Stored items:
[Start of section]
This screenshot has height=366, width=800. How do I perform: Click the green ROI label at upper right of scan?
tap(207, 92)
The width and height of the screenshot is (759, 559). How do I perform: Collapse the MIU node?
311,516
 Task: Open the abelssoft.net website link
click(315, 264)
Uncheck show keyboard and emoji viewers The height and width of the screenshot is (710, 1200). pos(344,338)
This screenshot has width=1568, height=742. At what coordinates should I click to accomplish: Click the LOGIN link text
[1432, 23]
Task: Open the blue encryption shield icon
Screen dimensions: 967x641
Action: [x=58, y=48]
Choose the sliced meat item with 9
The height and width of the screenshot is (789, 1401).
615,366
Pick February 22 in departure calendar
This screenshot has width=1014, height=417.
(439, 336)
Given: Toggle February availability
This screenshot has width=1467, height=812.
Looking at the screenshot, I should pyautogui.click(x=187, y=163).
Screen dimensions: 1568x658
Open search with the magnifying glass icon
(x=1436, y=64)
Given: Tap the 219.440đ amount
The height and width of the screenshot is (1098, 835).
[End of section]
Copy out exactly the lines from the one containing "Screen dimensions: 967x641" through the last line above, keeping both end lines.

• _Your solution_:
Screen dimensions: 967x641
Action: [x=58, y=48]
Choose the sliced meat item with 9
The height and width of the screenshot is (789, 1401).
615,366
Pick February 22 in departure calendar
This screenshot has width=1014, height=417.
(439, 336)
Given: Toggle February availability
This screenshot has width=1467, height=812.
Looking at the screenshot, I should pyautogui.click(x=187, y=163).
Screen dimensions: 1568x658
Open search with the magnifying glass icon
(x=1436, y=64)
Given: Tap the 219.440đ amount
The height and width of the screenshot is (1098, 835).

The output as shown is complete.